The in vitro tests for the above three polymers were performed on a stabilized fibroblast culture (MRC5). There were evaluated cell viability and morphology for those cells that were in indirect contact with the studied polymers.

These tests concluded that although all the three tested synthetic polymers were biocompatible, their degrees of biocompatibility varied. Cell viability was over 80% for all studied synthetic polymers. The degree of proliferation was the highest for the cells incubated in the presence of APV sample (over 85%), as compared to the other polymers samples tested (PVC, PEG). Thus, we could frame them all in the biocompatible material category. Cell morphology did not significantly change: this represented also a biocompatibility criterion.

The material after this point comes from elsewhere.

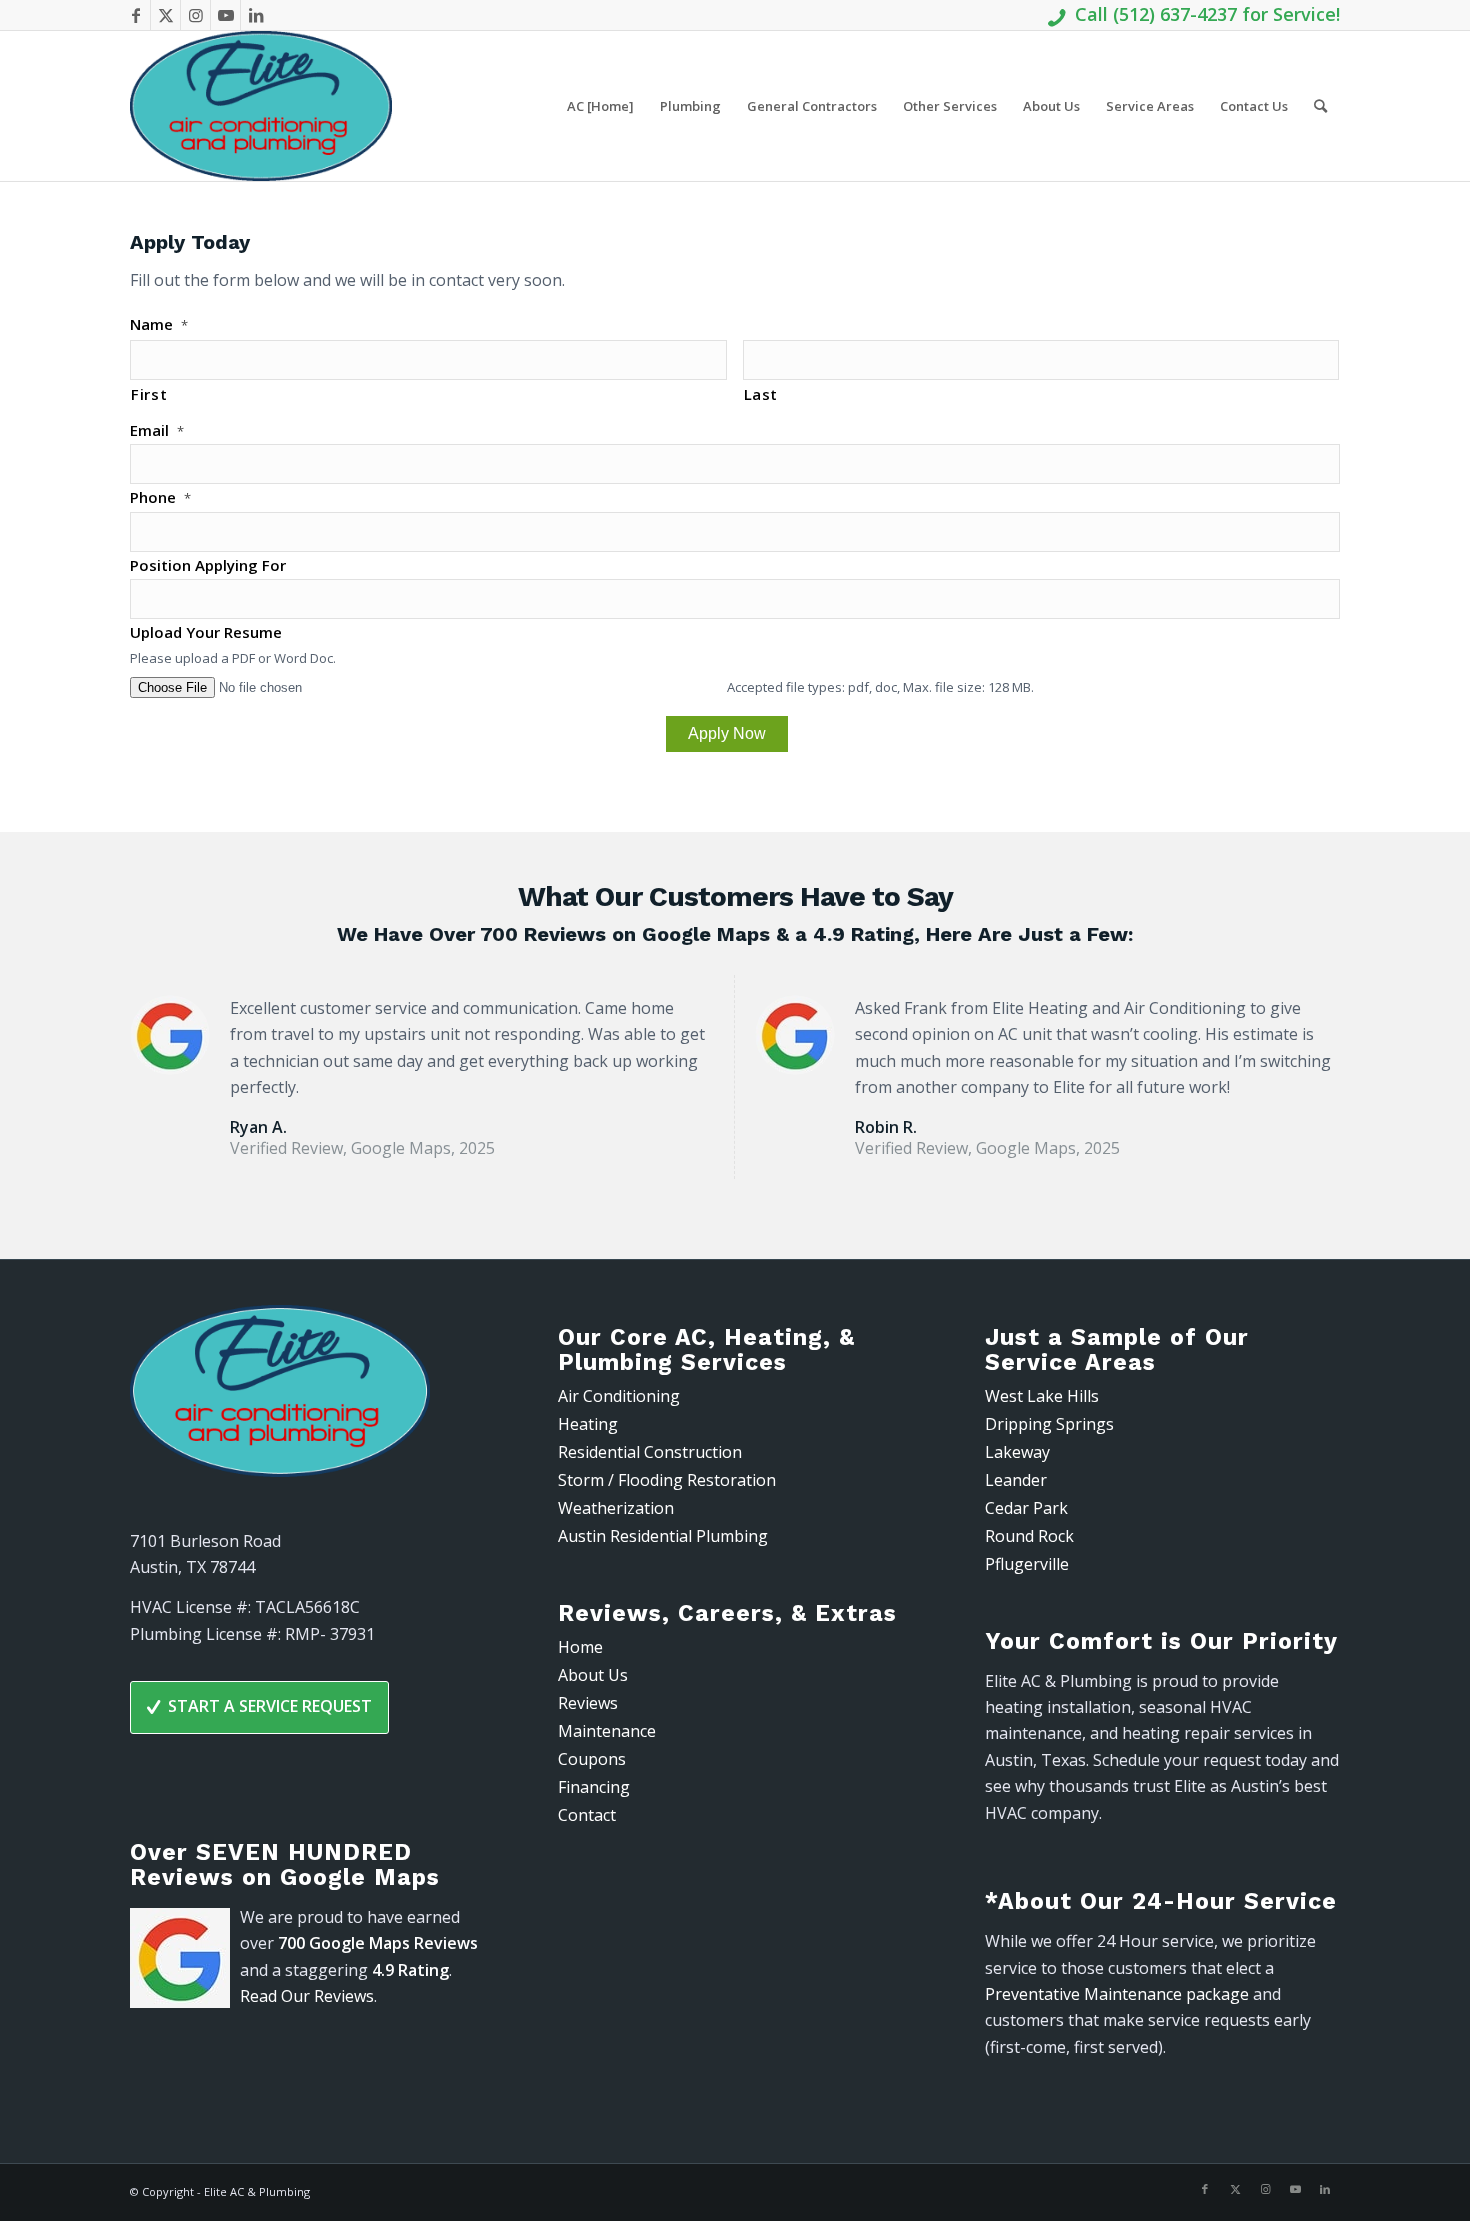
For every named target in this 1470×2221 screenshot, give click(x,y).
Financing (594, 1787)
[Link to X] (165, 15)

After establishing the biocompatibility, the next step is represented by studies regarding the association, by covering or mixing, of biopolymers with the analysed synthetic polymers in order to achieve new biomaterials with application in peripheral nerve surgery for nervous conduits manufacture. Besides new biomaterials, of interest is also the development of novel conduit architectural designs using porous and fibrous substrates [16]. Another beneficial influence on peripheral nerve regeneration was demonstrated to be accomplished by multichannel guidance conduits due to the limited dispersion that did not decreased the quantitative results of regeneration [19].

Despite the advancements in the field of tissue engineering, the level of functional improvement after peripheral nerve injuries did not increased. However, there are emerging hopes for the next generation of nerve conduits with the advancement of nanotechnology [15].